## Given passage:
>>>

I have used potassium carbonate without problem. I'm surprised at the salty taste; usually the saltiness is associated with sodium, not potassium. How much did you add, and what was the initial acid level?

Ken


----------



## Rock (Nov 24, 2011)

Try Calcium bi-carbonate post ferment next time.


----------



## Minnesotamaker (Nov 24, 2011)

I've noticed the taste too with potassium carbonate. But I wouldn't really call it salty like sodium chloride. The best way I can describe it is an aftertaste or "mouth feel" that would be be there if the wine was salted.


----------



## BigMac (Nov 25, 2011)

Hello corkscrew.

Cold stabilization is part of the process after the addition of Potassium Carbonate. 
So your next step is to build a temperature controller for your freezer and convince your wife (or significant other) that this is just temporary. Do not tell her right away that you are going to need the freezer for one or two months!! You have to ease her into it.

<<<

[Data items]
>>>

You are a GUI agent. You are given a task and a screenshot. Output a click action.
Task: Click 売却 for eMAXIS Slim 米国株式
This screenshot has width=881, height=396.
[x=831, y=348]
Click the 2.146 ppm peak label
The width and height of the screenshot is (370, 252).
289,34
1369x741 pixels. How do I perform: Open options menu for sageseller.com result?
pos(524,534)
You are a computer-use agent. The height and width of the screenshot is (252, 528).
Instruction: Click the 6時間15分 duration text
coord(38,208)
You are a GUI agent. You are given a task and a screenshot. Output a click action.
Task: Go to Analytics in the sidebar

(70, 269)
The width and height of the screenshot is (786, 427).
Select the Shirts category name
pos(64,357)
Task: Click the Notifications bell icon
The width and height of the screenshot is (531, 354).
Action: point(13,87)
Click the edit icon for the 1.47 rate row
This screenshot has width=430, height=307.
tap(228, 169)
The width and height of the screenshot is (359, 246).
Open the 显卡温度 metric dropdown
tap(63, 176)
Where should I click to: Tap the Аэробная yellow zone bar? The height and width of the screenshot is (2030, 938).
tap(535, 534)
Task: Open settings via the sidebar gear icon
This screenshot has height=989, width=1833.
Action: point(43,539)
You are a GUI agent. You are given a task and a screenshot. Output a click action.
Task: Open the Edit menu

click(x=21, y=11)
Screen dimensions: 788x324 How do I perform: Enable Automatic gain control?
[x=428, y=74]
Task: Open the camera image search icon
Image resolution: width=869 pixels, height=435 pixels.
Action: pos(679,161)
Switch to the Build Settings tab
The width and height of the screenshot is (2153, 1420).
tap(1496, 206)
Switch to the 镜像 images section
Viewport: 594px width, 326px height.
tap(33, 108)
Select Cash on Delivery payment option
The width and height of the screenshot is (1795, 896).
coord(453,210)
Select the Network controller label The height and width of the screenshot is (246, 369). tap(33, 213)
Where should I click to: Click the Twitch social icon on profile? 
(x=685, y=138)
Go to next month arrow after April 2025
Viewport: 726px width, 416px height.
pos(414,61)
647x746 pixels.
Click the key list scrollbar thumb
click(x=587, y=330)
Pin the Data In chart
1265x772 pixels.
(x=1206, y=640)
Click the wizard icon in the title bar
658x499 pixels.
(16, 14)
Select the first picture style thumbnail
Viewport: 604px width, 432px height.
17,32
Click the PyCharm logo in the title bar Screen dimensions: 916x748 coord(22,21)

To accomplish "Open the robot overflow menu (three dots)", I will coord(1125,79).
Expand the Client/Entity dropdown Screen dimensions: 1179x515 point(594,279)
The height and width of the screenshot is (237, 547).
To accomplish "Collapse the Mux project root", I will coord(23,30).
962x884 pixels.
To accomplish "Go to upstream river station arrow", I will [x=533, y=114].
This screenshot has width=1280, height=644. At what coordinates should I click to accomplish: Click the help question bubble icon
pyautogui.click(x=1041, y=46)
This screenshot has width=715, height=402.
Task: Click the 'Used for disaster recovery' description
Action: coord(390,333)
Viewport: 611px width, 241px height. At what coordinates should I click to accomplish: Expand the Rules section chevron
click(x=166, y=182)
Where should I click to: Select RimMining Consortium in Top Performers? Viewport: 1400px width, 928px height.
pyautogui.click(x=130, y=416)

<<<

## Written request 1:
Name every user whose name appears in a dated heading in the potassium carbonate thread.
## Written request 2:
Carry on the potassium carbonate thread, picking up right after its final sentence.
These lines have no connection to the potassium carbonate thread.

## Reply 1:
Rock, Minnesotamaker, BigMac

## Reply 2:
Here is a link to temperature controller. It still needs wiring. 
http://www.grainger.com/Grainger/items/3ZP77?Pid=search

Good luck.
Jim


----------



## LJPelletier (Nov 25, 2011)

BigMac said:


> Hello corkscrew.
> 
> Cold stabilization is part of the process after the addition of Potassium Carbonate.
> So your next step is to build a temperature controller for your freezer and convince your wife (or significant other) that this is just temporary. *Do not tell her right away that you are going to need the freezer for one or two months!!* You have to ease her into it.
> ...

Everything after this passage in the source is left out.